** start RECORDS TO USE **

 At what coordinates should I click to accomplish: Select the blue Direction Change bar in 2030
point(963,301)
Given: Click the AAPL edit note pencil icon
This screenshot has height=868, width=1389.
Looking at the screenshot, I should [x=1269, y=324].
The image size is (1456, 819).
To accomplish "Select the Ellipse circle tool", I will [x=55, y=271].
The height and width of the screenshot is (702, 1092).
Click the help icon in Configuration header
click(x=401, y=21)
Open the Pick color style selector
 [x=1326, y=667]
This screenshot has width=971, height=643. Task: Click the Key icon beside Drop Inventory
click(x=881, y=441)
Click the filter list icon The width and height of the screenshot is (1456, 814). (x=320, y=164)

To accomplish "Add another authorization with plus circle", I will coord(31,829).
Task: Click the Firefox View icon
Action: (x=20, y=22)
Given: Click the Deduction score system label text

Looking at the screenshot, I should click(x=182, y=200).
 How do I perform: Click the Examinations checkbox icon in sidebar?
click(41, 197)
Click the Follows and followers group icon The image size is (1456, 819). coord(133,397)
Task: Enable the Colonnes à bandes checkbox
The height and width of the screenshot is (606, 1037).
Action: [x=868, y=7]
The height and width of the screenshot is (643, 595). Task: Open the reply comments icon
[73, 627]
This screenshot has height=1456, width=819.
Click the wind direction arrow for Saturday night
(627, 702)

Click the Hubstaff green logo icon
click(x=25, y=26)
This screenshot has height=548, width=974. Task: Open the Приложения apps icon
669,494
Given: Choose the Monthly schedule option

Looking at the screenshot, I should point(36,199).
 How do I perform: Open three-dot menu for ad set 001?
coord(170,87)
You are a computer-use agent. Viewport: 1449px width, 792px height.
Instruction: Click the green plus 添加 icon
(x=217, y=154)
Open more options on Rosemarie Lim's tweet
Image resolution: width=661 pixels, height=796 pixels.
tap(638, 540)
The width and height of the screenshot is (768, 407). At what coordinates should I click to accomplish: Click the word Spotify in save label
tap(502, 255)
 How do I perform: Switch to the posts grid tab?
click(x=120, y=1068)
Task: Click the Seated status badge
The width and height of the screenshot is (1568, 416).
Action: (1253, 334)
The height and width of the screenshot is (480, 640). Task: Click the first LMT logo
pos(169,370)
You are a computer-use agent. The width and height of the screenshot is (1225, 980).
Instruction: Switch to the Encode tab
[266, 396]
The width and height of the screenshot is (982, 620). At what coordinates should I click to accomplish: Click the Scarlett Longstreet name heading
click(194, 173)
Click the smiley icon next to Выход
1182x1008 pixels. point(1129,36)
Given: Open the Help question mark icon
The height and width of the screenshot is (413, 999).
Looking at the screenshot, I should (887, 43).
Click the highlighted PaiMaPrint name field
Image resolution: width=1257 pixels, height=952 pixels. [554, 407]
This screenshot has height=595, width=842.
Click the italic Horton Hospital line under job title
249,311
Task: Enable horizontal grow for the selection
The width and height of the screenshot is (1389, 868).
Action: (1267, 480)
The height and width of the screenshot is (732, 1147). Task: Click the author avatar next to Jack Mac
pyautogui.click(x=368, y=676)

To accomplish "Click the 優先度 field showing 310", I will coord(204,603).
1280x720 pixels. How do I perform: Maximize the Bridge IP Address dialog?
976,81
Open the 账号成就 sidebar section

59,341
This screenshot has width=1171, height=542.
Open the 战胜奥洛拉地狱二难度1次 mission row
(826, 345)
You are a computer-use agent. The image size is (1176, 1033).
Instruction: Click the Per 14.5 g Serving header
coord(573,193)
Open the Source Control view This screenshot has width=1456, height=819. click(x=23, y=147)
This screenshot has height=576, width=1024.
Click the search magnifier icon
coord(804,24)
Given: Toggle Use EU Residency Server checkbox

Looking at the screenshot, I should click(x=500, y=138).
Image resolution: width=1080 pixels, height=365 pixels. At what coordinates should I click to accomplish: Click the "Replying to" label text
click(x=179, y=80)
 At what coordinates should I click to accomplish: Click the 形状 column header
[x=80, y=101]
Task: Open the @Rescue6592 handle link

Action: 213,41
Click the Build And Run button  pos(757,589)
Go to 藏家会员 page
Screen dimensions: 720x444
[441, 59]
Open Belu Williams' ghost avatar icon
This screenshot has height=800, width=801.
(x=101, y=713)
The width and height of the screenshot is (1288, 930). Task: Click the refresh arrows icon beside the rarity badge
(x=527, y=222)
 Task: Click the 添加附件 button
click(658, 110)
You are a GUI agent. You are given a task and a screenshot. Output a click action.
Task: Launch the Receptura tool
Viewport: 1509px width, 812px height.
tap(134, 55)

** end RECORDS TO USE **

Can you output all of the rows above again, word for word, without changing anything?

** ANSWER FOR THE TASK **
 At what coordinates should I click to accomplish: Select the blue Direction Change bar in 2030
point(963,301)
Given: Click the AAPL edit note pencil icon
This screenshot has height=868, width=1389.
Looking at the screenshot, I should [x=1269, y=324].
The image size is (1456, 819).
To accomplish "Select the Ellipse circle tool", I will [x=55, y=271].
The height and width of the screenshot is (702, 1092).
Click the help icon in Configuration header
click(x=401, y=21)
Open the Pick color style selector
 [x=1326, y=667]
This screenshot has width=971, height=643. Task: Click the Key icon beside Drop Inventory
click(x=881, y=441)
Click the filter list icon The width and height of the screenshot is (1456, 814). (x=320, y=164)

To accomplish "Add another authorization with plus circle", I will coord(31,829).
Task: Click the Firefox View icon
Action: (x=20, y=22)
Given: Click the Deduction score system label text

Looking at the screenshot, I should click(x=182, y=200).
 How do I perform: Click the Examinations checkbox icon in sidebar?
click(41, 197)
Click the Follows and followers group icon The image size is (1456, 819). coord(133,397)
Task: Enable the Colonnes à bandes checkbox
The height and width of the screenshot is (606, 1037).
Action: [x=868, y=7]
The height and width of the screenshot is (643, 595). Task: Open the reply comments icon
[73, 627]
This screenshot has height=1456, width=819.
Click the wind direction arrow for Saturday night
(627, 702)

Click the Hubstaff green logo icon
click(x=25, y=26)
This screenshot has height=548, width=974. Task: Open the Приложения apps icon
669,494
Given: Choose the Monthly schedule option

Looking at the screenshot, I should point(36,199).
 How do I perform: Open three-dot menu for ad set 001?
coord(170,87)
You are a computer-use agent. Viewport: 1449px width, 792px height.
Instruction: Click the green plus 添加 icon
(x=217, y=154)
Open more options on Rosemarie Lim's tweet
Image resolution: width=661 pixels, height=796 pixels.
tap(638, 540)
The width and height of the screenshot is (768, 407). At what coordinates should I click to accomplish: Click the word Spotify in save label
tap(502, 255)
 How do I perform: Switch to the posts grid tab?
click(x=120, y=1068)
Task: Click the Seated status badge
The width and height of the screenshot is (1568, 416).
Action: (1253, 334)
The height and width of the screenshot is (480, 640). Task: Click the first LMT logo
pos(169,370)
You are a computer-use agent. The width and height of the screenshot is (1225, 980).
Instruction: Switch to the Encode tab
[266, 396]
The width and height of the screenshot is (982, 620). At what coordinates should I click to accomplish: Click the Scarlett Longstreet name heading
click(194, 173)
Click the smiley icon next to Выход
1182x1008 pixels. point(1129,36)
Given: Open the Help question mark icon
The height and width of the screenshot is (413, 999).
Looking at the screenshot, I should (887, 43).
Click the highlighted PaiMaPrint name field
Image resolution: width=1257 pixels, height=952 pixels. [554, 407]
This screenshot has height=595, width=842.
Click the italic Horton Hospital line under job title
249,311
Task: Enable horizontal grow for the selection
The width and height of the screenshot is (1389, 868).
Action: (1267, 480)
The height and width of the screenshot is (732, 1147). Task: Click the author avatar next to Jack Mac
pyautogui.click(x=368, y=676)

To accomplish "Click the 優先度 field showing 310", I will coord(204,603).
1280x720 pixels. How do I perform: Maximize the Bridge IP Address dialog?
976,81
Open the 账号成就 sidebar section

59,341
This screenshot has width=1171, height=542.
Open the 战胜奥洛拉地狱二难度1次 mission row
(826, 345)
You are a computer-use agent. The image size is (1176, 1033).
Instruction: Click the Per 14.5 g Serving header
coord(573,193)
Open the Source Control view This screenshot has width=1456, height=819. click(x=23, y=147)
This screenshot has height=576, width=1024.
Click the search magnifier icon
coord(804,24)
Given: Toggle Use EU Residency Server checkbox

Looking at the screenshot, I should click(x=500, y=138).
Image resolution: width=1080 pixels, height=365 pixels. At what coordinates should I click to accomplish: Click the "Replying to" label text
click(x=179, y=80)
 At what coordinates should I click to accomplish: Click the 形状 column header
[x=80, y=101]
Task: Open the @Rescue6592 handle link

Action: 213,41
Click the Build And Run button  pos(757,589)
Go to 藏家会员 page
Screen dimensions: 720x444
[441, 59]
Open Belu Williams' ghost avatar icon
This screenshot has height=800, width=801.
(x=101, y=713)
The width and height of the screenshot is (1288, 930). Task: Click the refresh arrows icon beside the rarity badge
(x=527, y=222)
 Task: Click the 添加附件 button
click(658, 110)
You are a GUI agent. You are given a task and a screenshot. Output a click action.
Task: Launch the Receptura tool
Viewport: 1509px width, 812px height.
tap(134, 55)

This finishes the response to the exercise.